## Overview

Quantization is an optimization strategy that converts 32-bit floating-point numbers (such as weights and activation outputs) to lower precision numbers (int8, f16, etc.). This results in a smaller model and increased inferencing speed, which is valuable for low-power devices such as [microcontrollers](https://www.tensorflow.org/lite/microcontrollers). This data format is also required by integer-only accelerators such as the [Edge TPU](https://coral.ai/).

In this tutorial, you'll train an MNIST model from scratch, convert it into a Tensorflow Lite file, and quantize it. Finally, you'll check the accuracy of the converted models and compare it to the original float model.

You actually have several options as to how much you want to quantize a model.


## Setup

In order to quantize model, we need to use APIs added in TensorFlow r2.3:

In [124]:
import logging
logging.getLogger("tensorflow").setLevel(logging.DEBUG)

import tensorflow as tf
import numpy as np
assert float(tf.__version__[:3]) >= 2.3

## Generate a TensorFlow Model

We'll build a simple model to classify numbers from the [MNIST dataset](https://www.tensorflow.org/datasets/catalog/mnist).

This training won't take long because you're training the model for just a 5 epochs, which trains to about ~98% accuracy.

In [125]:
# Load MNIST dataset
mnist = tf.keras.datasets.mnist
(train_images, train_labels), (test_images, test_labels) = mnist.load_data()

# Normalize the input image so that each pixel value is between 0 to 1.
train_images = train_images.astype(np.float32) / 255.0
test_images = test_images.astype(np.float32) / 255.0

# Define the model architecture
model = tf.keras.Sequential([
  tf.keras.layers.InputLayer(input_shape=(28, 28)),
  tf.keras.layers.Reshape(target_shape=(28, 28, 1)),
  tf.keras.layers.Conv2D(filters=12, kernel_size=(3, 3), activation='relu'),
  tf.keras.layers.MaxPooling2D(pool_size=(2, 2)),
  tf.keras.layers.Flatten(),
  tf.keras.layers.Dense(10)
])

# Train the digit classification model
model.compile(optimizer='adam',
              loss=tf.keras.losses.SparseCategoricalCrossentropy(
                  from_logits=True),
              metrics=['accuracy'])
model.fit(
  train_images,
  train_labels,
  epochs=5,
  validation_data=(test_images, test_labels)
)

Epoch 1/5
Epoch 2/5
Epoch 3/5
Epoch 4/5
Epoch 5/5


<keras.callbacks.History at 0x7f753e418bd0>

## Convert to a TensorFlow Lite model

You can convert the trained model to TensorFlow Lite format using the [`TFLiteConverter`](https://www.tensorflow.org/lite/convert/python_api) API, and apply varying degrees of quantization.

Beware that some versions of quantization leave some of the data in float format.

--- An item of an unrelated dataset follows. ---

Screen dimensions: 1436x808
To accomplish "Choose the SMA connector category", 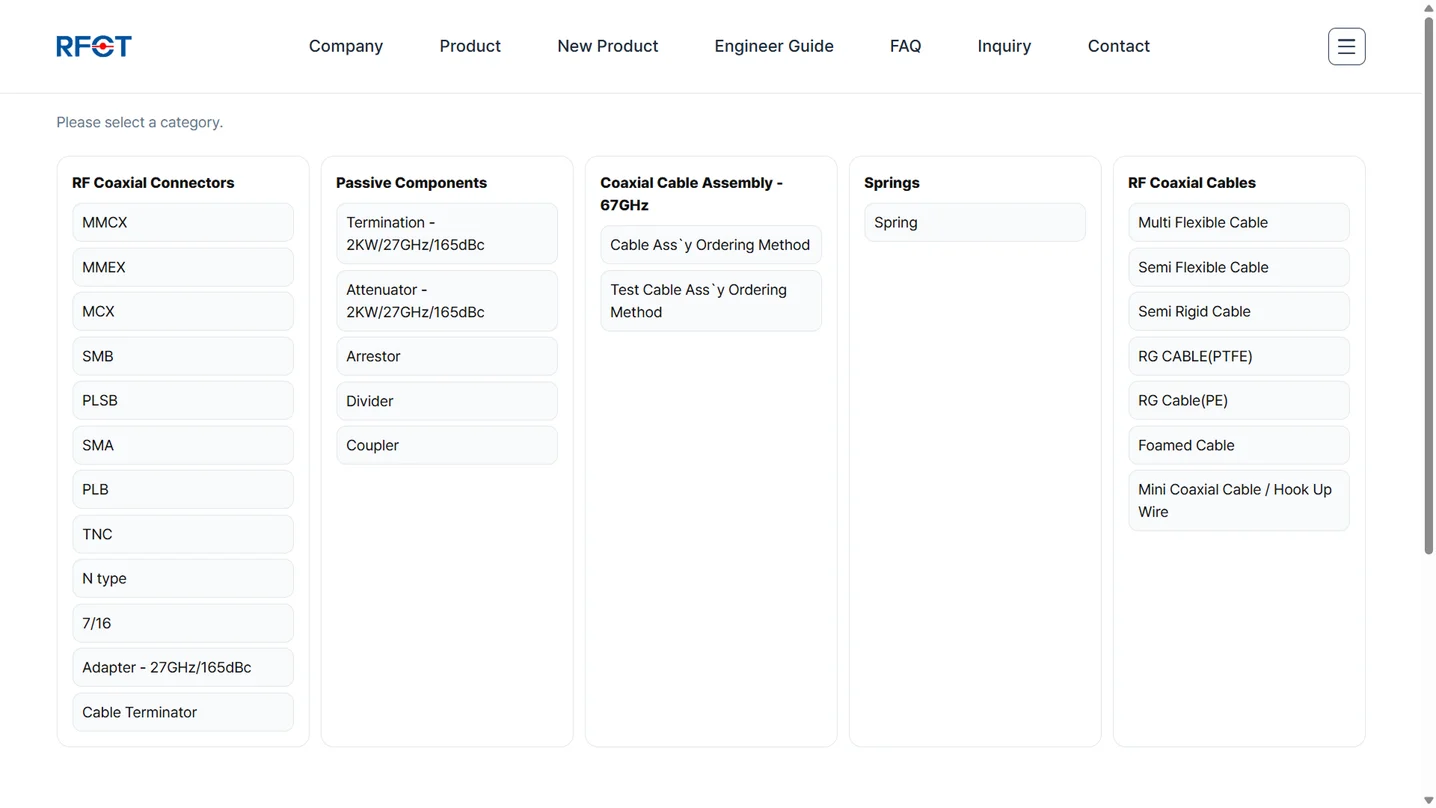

So the following sections show each option with increasing amounts of quantization, until we get a model that's entirely int8 or uint8 data. (Notice we duplicate some code in each section so you can see all the quantization steps for each option.)

First, here's a converted model with no quantization:

In [126]:
converter = tf.lite.TFLiteConverter.from_keras_model(model)
tflite_model = converter.convert()
open("non-quant_model.tflite", "wb").write(tflite_model)

INFO:tensorflow:Assets written to: /tmp/tmpfx1of4z5/assets


INFO:tensorflow:Assets written to: /tmp/tmpfx1of4z5/assets


84576

In [127]:
interpreter = tf.lite.Interpreter(model_path=str(tflite_model_file))
interpreter.allocate_tensors()
input_type = interpreter.get_input_details()[0]['dtype']
print('input type: ', input_type)
output_type = interpreter.get_output_details()[0]['dtype']
print('output type: ', output_type)

input type:  <class 'numpy.float32'>
output type:  <class 'numpy.float32'>


It's now a TensorFlow Lite model, but it's still using 32-bit float values for all parameter data.

### **Technique-1: Post-training float16 quantization**

Weights are converted to 16-bit floating point values during model conversion from TensorFlow to TensorFlow Lite's flat buffer format. This results in a 2x reduction in model size. Some hardware, like GPUs, can compute natively in this reduced precision arithmetic, realizing a speedup over traditional floating point execution. The Tensorflow Lite GPU delegate can be configured to run in this way. However, a model converted to float16 weights can still run on the CPU without additional modification: the float16 weights are upsampled to float32 prior to the first inference. This permits a significant reduction in model size in exchange for a minimal impacts to latency and accuracy.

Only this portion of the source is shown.